Sobre la posible aclaración del insulto, Rine Leal afirma en su ya mencionado libro, citando el testimonio del célebre periodista y cronista Eduardo Robreño, que Sara, en una entrevista concedida en Madrid a su padre, el también periodista Gustavo Robreño, negó muy seria haber proferido la ominosa frase, inventada, según ella juró, por el periodista Gustavo Gabaldá, quien se la atribuyó a La Divina con aviesas intenciones. Sara reconoció habernos endilgado el calificativo de indios, “¡pero con levita jamás!”.

La vida de Sara continuó de éxito en éxito por los caminos del mundo. En 1914 le fue concedida la Legión de Honor y un año después sufriría la amputación e una pierna, lo cual no le impidió, recién comenzada la Primera Guerra Mundial, hacer una gira por las trincheras francesas actuando para animar a las tropas. También siguió trabajando en el teatro, hasta que el 15 de marzo de 1923 se desmayó en escena, y once días después falleció en brazos de su hijo Mauricio. Tras un entierro multitudinario donde ciento cincuenta mil personas acudieron a despedirla, sus restos fueron depositados en París, en el cementerio Pére-Lachaise.

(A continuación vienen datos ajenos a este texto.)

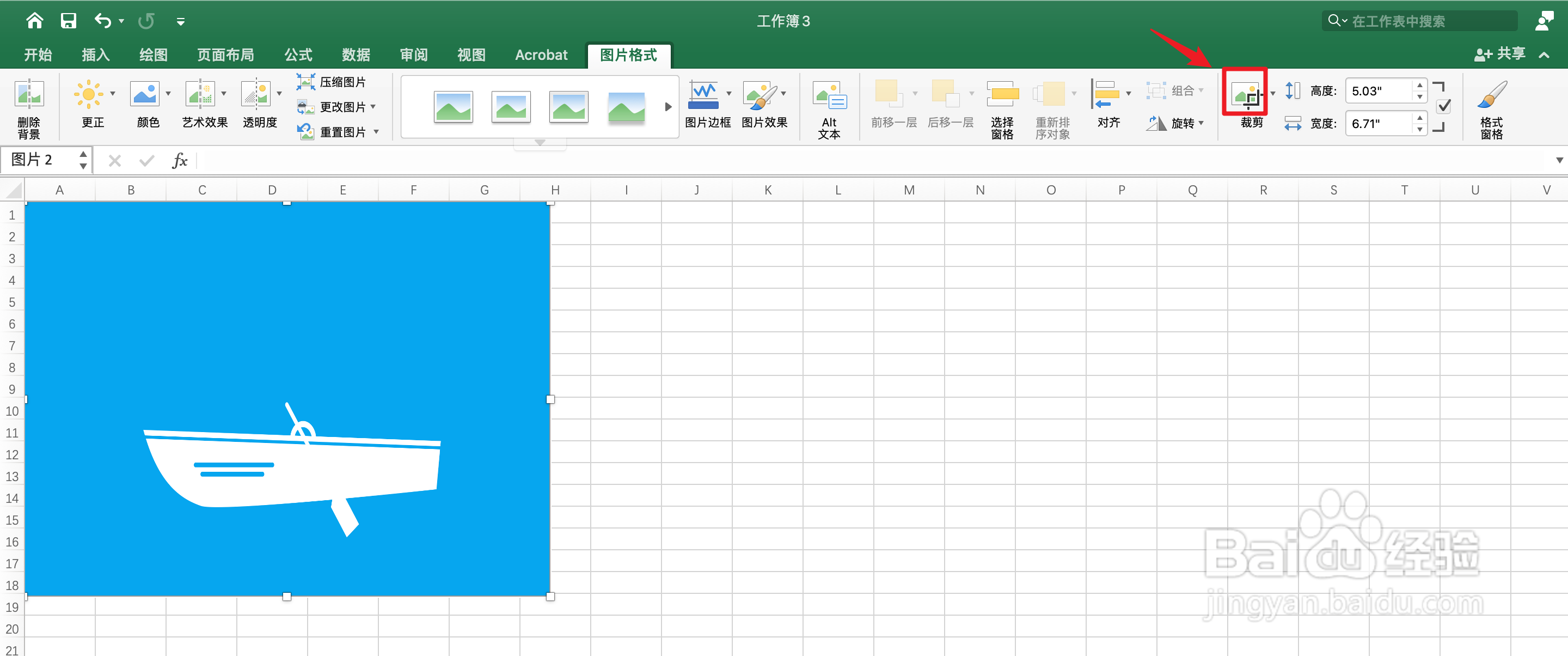Switch to the Insert (插入) tab

point(96,55)
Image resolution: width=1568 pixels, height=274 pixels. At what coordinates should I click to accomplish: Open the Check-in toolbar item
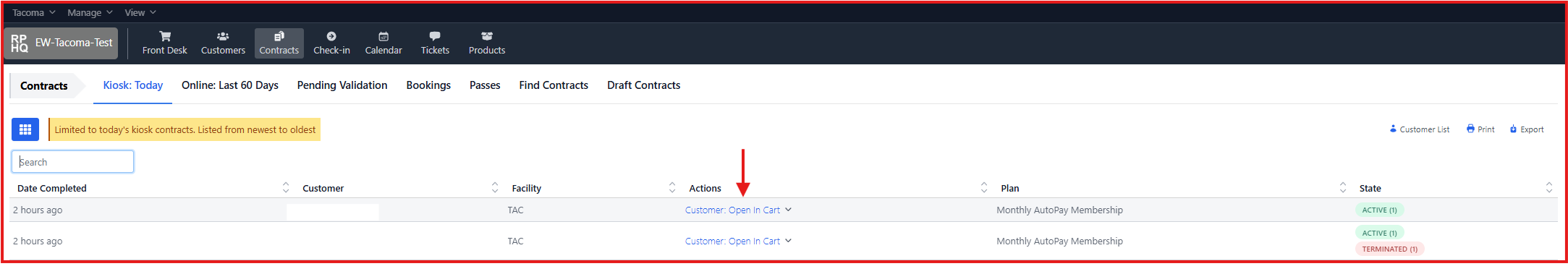coord(331,43)
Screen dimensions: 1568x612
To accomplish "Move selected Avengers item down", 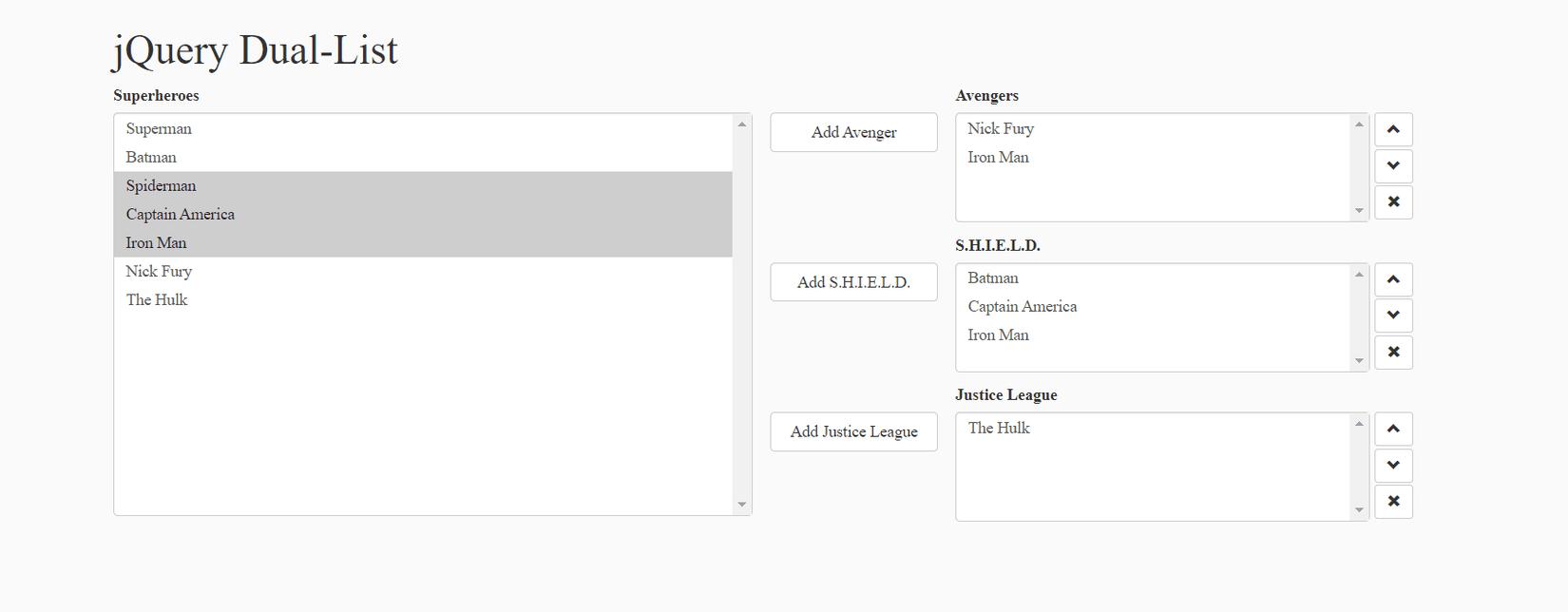I will (x=1393, y=165).
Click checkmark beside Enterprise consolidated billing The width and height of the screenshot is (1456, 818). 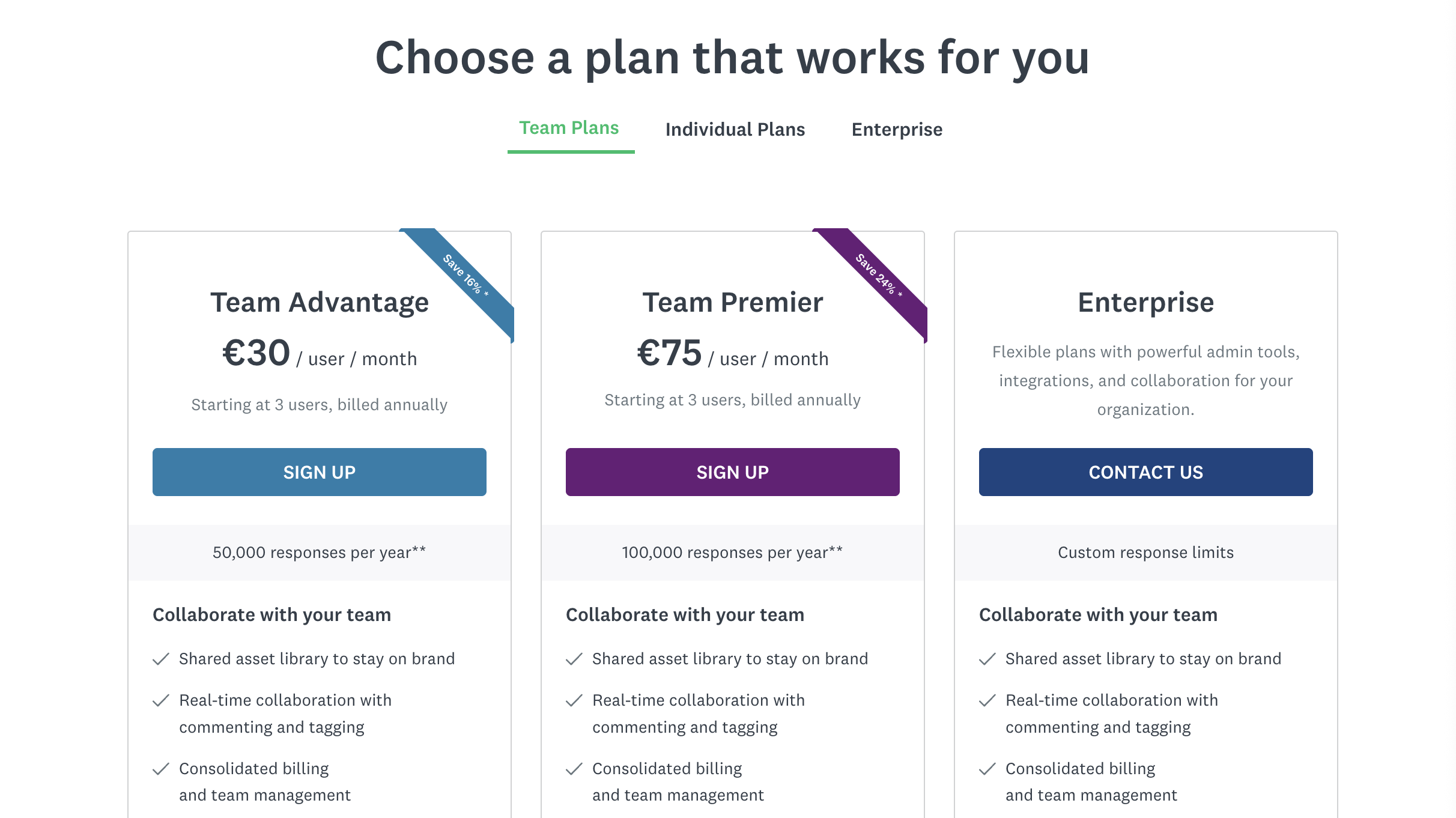[x=986, y=768]
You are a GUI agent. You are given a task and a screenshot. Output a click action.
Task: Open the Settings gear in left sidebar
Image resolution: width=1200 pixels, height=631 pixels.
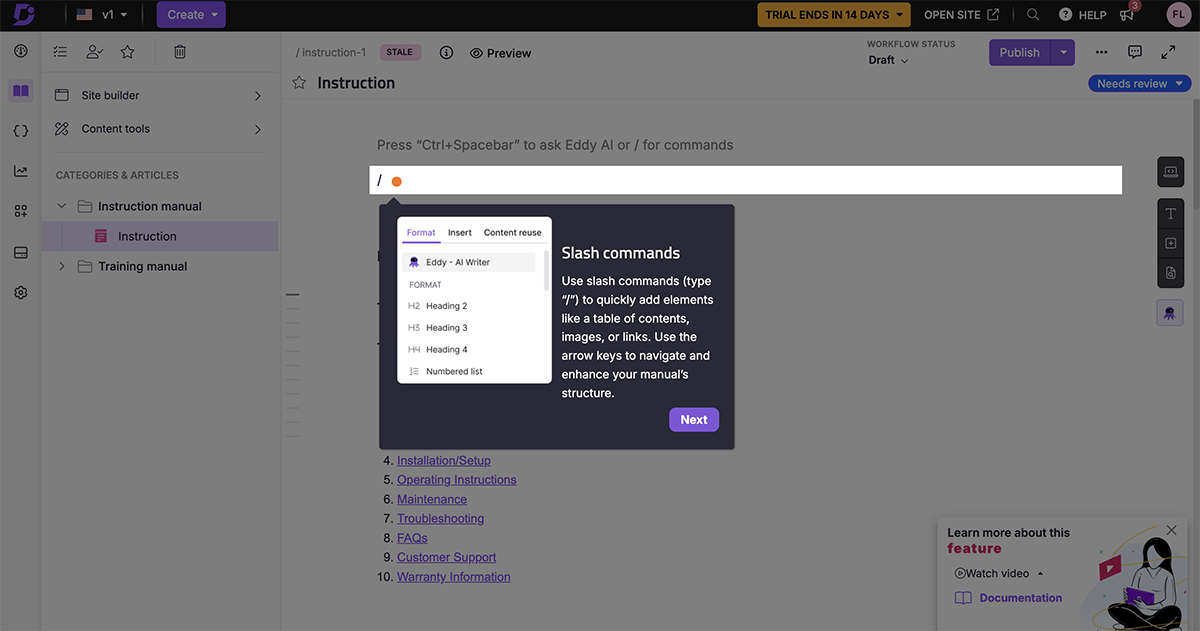[x=21, y=293]
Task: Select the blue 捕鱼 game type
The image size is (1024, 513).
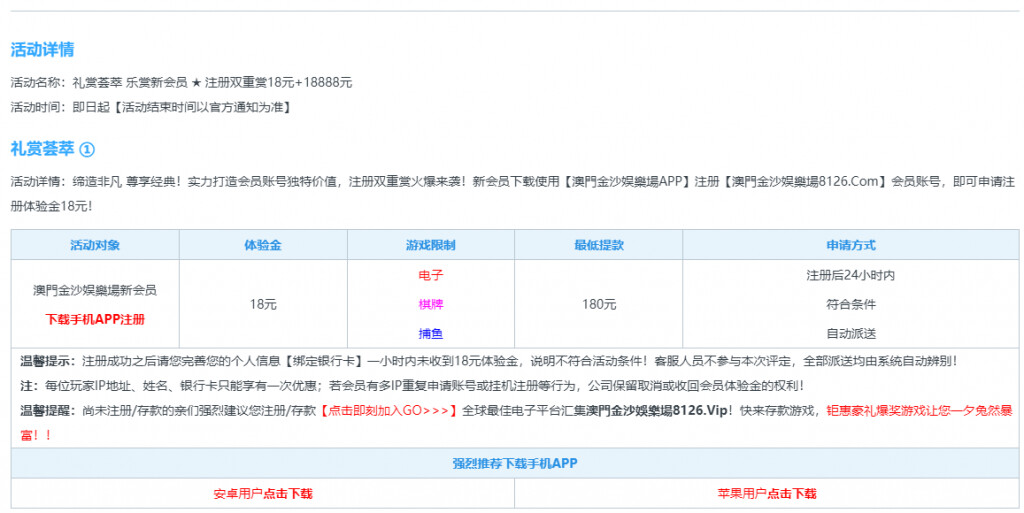Action: coord(431,333)
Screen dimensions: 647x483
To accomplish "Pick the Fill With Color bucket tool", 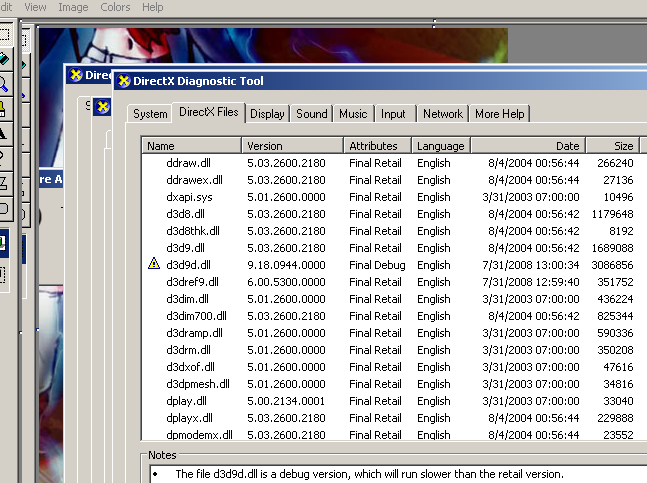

Sara actuó como mecenas de varios artistas, entre ellos Mucha, y fue hasta su muerte una mujer consecuente con el arte, la pasión de su vida, mostrándose en todo momento como una profesional inteligente, acuciosa y responsable. También se definió políticamente al prestar su apoyo público e irrestricto al escritor Emile Zola en su defensa del caso Dreyfus, y sumar su voz al coro justiciero que proclamó la inocencia del capitán francés condenado injustamente como parte de un complot antijudío, el cual era ya el anuncio de días más sangrientos que vendrían con la Segunda Guerra Mundial.

Veleidosa, sí, como toda gran artista, pero coherente en su carácter como pocos individuos saben serlo, no queda a los cubanos más que deplorar que se haya sentido poco apreciada en nuestra tierra. Esa sensación, y el insulto que nos dejó de regalo, cree esta cronista que habría que archivarlos piadosamente en la gaveta de los malos entendidos causados por la sombra del Otro, siempre erguido en la historia de la cultura de todos los tiempos y, como diría un cuentista cubano, trastocándolo todo.